## [Texte de la page]
Les trois vertus trinitaires

Classé sous Communauté spirituelle — lhomeliedudimanche @ 12 h 30 min

Les trois vertus trinitaires

Homélie pour la fête de la Trinité / Année C
16/06/2019

Cf. également :

Vivre de la Trinité en nous
La Trinité, icône de notre humanité
L’Esprit, vérité graduelle
Trinité : Distinguer pour mieux unir
Trinité : ne faire qu’un à plusieurs
Les bonheurs de Sophie
Trinité : au commencement est la relation
La Trinité en actes : le geste de paix
La Trinité et nous

La notion de réplique trinitaire

Souvenez-vous du tsunami de 2011 au Japon, de l’éruption volcanique du Santorin en -1646 ou du tremblement de terre de 1976 en Chine : à chaque manifestation de cette puissance naturelle colossale, les spécialistes rattachent une ou des répliques. C’est-à-dire une deuxième vague, une autre éruption ou une autre secousse sismique comme en écho à la première. Eh bien, de manière analogique mais positive, on pourrait dire que l’être humain est la réplique de la communion d’amour trinitaire. En ce sens qu’émerge au plus intime de chacun le principe qui structure Dieu lui-même dans sa dimension trinitaire : aimer l’autre jusqu’à ne plus faire qu’un avec lui, sans séparation ni confusion.

L’autre sens en français du mont réplique convient également. La réplique d’une œuvre d’art est sa transposition dans un autre siècle et contexte. La réplique trinitaire en nous  est comme la projection de l’identité divine sur notre nature humaine, qui nous rend capable d’aimer à son image. La projection mathématique d’un volume sur un plan peut nous donner une idée du rapport qui existe entre les deux.

Le terme réplique s’emploie encore au théâtre ou dans un débat : donner la réplique à un acteur ou à un débatteur, c’est entrer avec lui dans un jeu de dialogue qui fait exister le « je » de chacun. En ce sens aussi l’homme donne la réplique à Dieu. Notre identité humaine émerge du dialogue avec Dieu (depuis le début de l’humanité : rites funéraires, art  rupestre, langage…) à qui nous donnons la réplique.

Répliquer n’est pas dupliquer : l’homme n’est pas la photocopie de Dieu, ni Dieu la projection du rêve humain. Parce que nous sommes créés à son image, nous pourrons  découvrir en nous la réplique de l’amour trinitaire qui constitue l’être même de Dieu, en toute autonomie et liberté.

## [Données extraites]
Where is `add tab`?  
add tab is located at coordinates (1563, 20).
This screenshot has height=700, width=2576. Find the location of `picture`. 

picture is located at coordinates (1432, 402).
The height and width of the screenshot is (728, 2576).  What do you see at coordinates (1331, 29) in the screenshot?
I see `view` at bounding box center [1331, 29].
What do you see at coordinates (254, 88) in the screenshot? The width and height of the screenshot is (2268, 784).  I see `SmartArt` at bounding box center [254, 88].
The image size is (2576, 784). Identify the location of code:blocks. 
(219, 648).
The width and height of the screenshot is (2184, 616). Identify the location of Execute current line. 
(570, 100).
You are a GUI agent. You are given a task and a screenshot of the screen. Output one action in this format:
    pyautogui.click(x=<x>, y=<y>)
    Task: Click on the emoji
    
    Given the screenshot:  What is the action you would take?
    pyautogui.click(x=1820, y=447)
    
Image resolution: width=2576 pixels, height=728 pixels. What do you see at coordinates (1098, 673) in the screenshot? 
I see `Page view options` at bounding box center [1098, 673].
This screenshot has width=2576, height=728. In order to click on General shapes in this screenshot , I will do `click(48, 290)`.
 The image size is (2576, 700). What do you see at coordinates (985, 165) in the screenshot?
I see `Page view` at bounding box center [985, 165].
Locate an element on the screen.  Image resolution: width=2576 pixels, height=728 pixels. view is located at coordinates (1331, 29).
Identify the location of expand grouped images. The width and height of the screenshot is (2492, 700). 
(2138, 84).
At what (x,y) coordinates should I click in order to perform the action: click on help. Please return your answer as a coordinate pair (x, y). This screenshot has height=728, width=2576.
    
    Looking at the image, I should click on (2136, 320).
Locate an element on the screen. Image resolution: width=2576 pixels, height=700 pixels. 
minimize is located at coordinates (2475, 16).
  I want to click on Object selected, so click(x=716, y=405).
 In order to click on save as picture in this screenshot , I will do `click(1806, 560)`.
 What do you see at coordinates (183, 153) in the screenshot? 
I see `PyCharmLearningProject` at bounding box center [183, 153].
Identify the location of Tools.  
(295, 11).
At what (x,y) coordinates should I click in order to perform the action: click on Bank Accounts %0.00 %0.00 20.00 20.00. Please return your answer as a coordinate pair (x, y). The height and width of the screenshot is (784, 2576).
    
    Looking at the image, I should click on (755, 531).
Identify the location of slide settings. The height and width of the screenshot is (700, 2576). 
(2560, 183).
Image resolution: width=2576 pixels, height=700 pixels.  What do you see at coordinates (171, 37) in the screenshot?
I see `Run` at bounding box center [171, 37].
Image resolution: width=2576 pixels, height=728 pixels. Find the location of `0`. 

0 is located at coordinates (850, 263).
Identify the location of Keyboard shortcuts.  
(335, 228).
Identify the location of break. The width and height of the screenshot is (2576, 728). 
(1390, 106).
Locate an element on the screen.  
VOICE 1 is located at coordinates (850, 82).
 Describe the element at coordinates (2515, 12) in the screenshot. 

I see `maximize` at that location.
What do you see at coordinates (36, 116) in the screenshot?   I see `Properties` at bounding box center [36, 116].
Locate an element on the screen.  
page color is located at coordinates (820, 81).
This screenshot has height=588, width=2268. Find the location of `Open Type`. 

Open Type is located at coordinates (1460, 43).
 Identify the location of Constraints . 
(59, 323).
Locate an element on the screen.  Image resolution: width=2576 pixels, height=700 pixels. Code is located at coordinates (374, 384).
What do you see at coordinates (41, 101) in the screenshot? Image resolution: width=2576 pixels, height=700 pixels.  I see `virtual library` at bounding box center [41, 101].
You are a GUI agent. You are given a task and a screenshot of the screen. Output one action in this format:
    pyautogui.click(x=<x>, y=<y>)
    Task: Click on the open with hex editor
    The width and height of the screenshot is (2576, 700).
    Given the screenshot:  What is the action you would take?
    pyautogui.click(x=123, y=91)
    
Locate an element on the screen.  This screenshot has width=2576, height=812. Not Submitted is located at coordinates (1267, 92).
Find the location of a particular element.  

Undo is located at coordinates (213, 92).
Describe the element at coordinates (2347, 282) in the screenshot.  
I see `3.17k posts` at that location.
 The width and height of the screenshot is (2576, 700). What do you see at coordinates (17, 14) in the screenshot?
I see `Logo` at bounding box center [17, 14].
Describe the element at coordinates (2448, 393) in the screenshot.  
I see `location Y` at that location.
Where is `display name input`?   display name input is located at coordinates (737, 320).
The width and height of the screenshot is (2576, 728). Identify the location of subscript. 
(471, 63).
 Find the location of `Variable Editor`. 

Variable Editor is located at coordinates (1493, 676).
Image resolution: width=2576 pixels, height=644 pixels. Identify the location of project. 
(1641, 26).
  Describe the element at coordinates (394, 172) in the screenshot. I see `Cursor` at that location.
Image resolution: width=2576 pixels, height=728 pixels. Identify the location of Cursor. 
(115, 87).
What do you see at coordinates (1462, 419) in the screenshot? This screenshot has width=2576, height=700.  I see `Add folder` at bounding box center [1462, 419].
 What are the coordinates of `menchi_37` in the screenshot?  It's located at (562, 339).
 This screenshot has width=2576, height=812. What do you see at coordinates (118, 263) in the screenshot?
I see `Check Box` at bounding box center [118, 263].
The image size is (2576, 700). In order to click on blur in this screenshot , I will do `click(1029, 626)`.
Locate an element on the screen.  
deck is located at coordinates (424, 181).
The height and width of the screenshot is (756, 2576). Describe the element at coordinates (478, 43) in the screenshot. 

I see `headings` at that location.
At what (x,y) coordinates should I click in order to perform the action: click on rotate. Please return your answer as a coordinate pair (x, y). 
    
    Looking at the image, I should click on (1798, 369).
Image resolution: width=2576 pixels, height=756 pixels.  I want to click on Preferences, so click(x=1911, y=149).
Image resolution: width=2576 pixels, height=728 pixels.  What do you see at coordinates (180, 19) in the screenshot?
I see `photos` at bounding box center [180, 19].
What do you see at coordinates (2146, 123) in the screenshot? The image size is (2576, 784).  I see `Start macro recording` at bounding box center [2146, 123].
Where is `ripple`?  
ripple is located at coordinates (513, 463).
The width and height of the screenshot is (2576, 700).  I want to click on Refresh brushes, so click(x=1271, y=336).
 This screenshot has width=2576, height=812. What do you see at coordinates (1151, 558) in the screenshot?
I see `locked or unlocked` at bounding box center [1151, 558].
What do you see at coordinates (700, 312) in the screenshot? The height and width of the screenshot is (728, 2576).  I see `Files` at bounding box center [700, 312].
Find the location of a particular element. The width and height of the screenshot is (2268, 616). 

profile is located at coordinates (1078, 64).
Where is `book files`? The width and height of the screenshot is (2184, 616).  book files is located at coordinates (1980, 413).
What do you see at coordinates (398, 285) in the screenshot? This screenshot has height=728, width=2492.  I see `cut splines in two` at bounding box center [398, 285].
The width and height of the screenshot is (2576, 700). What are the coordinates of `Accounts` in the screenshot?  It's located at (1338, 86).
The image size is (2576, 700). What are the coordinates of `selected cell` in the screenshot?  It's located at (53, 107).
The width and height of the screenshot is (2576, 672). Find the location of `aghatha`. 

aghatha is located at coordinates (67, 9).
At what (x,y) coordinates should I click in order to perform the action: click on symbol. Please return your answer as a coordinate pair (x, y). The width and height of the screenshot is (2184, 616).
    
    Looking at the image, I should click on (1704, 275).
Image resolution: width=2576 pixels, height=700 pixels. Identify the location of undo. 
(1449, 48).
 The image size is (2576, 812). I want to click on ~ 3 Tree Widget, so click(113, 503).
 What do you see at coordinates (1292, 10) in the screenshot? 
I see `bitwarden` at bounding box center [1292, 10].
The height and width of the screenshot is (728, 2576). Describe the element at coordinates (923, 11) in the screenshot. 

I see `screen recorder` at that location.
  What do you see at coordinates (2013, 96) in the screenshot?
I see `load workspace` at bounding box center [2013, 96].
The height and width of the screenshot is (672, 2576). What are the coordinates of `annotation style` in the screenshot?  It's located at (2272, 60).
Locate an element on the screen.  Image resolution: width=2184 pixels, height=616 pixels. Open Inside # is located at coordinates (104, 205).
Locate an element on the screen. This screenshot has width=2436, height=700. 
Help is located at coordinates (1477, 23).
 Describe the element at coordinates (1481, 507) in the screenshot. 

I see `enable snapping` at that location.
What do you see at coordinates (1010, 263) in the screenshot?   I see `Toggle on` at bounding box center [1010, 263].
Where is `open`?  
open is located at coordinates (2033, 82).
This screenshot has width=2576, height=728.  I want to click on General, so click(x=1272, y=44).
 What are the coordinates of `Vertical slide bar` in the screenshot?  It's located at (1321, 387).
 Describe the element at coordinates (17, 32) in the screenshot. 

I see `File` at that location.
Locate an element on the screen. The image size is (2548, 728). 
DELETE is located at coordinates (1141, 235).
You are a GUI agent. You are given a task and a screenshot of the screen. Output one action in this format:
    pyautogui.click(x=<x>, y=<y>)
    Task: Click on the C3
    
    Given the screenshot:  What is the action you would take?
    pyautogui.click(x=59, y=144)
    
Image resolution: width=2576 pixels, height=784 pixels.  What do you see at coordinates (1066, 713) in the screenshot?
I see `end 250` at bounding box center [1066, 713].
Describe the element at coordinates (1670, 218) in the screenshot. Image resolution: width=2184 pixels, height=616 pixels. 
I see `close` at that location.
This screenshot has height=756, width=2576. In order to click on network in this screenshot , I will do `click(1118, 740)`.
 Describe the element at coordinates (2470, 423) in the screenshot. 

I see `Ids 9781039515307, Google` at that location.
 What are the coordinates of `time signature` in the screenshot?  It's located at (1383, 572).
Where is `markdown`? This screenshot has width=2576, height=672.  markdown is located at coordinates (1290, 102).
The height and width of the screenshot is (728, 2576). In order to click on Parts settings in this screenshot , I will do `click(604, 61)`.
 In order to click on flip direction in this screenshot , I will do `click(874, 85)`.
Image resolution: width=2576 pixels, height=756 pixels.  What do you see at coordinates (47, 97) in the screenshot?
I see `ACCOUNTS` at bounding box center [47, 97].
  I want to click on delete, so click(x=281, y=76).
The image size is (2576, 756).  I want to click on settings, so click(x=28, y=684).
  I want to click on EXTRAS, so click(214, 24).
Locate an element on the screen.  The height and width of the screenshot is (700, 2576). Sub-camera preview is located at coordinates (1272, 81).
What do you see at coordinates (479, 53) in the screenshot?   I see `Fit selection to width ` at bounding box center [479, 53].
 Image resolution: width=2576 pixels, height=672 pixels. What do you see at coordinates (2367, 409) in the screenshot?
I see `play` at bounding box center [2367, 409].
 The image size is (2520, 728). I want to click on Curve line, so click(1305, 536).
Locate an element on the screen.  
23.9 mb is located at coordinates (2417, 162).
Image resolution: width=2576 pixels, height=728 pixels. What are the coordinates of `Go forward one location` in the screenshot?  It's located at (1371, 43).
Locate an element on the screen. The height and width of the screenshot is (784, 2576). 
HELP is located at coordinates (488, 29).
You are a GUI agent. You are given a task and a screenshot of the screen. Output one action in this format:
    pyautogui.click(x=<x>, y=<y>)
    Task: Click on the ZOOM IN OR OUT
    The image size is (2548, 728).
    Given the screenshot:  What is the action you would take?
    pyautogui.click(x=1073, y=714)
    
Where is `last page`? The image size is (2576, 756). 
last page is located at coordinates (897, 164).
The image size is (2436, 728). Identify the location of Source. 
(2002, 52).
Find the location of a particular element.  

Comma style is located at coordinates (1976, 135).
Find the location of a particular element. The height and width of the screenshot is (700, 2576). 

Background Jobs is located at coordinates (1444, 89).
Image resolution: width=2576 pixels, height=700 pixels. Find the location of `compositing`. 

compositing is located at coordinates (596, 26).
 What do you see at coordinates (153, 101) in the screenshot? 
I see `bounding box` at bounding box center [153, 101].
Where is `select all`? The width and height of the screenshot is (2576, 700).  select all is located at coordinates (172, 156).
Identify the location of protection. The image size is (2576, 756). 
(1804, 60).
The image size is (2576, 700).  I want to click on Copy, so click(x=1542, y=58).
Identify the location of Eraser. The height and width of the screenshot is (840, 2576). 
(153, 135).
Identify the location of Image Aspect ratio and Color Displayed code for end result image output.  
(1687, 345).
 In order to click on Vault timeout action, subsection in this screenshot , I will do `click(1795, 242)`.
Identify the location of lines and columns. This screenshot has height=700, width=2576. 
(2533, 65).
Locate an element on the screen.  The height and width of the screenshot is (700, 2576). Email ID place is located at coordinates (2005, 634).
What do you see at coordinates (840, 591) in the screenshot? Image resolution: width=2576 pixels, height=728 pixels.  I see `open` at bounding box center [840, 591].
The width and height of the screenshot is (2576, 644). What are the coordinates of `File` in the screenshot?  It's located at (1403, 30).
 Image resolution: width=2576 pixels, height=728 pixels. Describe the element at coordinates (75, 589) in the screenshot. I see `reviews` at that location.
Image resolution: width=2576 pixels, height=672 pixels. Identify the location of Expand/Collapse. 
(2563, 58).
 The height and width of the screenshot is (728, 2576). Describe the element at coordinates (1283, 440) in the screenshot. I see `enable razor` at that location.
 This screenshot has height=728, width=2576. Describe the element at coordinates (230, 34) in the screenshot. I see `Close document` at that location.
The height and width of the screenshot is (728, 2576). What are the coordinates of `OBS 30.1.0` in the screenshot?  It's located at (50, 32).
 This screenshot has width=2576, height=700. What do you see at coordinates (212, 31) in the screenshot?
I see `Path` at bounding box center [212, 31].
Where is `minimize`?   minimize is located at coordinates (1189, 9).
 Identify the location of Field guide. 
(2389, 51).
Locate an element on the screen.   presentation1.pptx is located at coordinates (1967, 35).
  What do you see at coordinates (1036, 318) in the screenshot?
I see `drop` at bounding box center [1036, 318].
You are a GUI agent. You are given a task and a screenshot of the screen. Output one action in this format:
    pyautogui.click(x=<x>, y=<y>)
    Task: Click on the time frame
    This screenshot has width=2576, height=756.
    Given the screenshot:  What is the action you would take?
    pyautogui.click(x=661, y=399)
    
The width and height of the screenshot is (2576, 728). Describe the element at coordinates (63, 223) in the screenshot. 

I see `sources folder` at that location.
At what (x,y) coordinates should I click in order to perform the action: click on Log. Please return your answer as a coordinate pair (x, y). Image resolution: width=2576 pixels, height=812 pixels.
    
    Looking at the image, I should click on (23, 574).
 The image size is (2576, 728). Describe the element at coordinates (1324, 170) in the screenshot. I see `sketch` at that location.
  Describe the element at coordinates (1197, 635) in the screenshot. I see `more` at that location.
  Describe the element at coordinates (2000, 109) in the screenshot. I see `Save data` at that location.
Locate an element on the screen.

## [Consigne]
Recopiez sans rien changer le passage de l'homélie qui commence aux mots « Répliquer n’est pas » et s'achève après « autonomie et liberté. ». Appuyez-vous uniquement sur l'homélie.

## [Réponse rédigée]
Répliquer n’est pas dupliquer : l’homme n’est pas la photocopie de Dieu, ni Dieu la projection du rêve humain. Parce que nous sommes créés à son image, nous pourrons  découvrir en nous la réplique de l’amour trinitaire qui constitue l’être même de Dieu, en toute autonomie et liberté.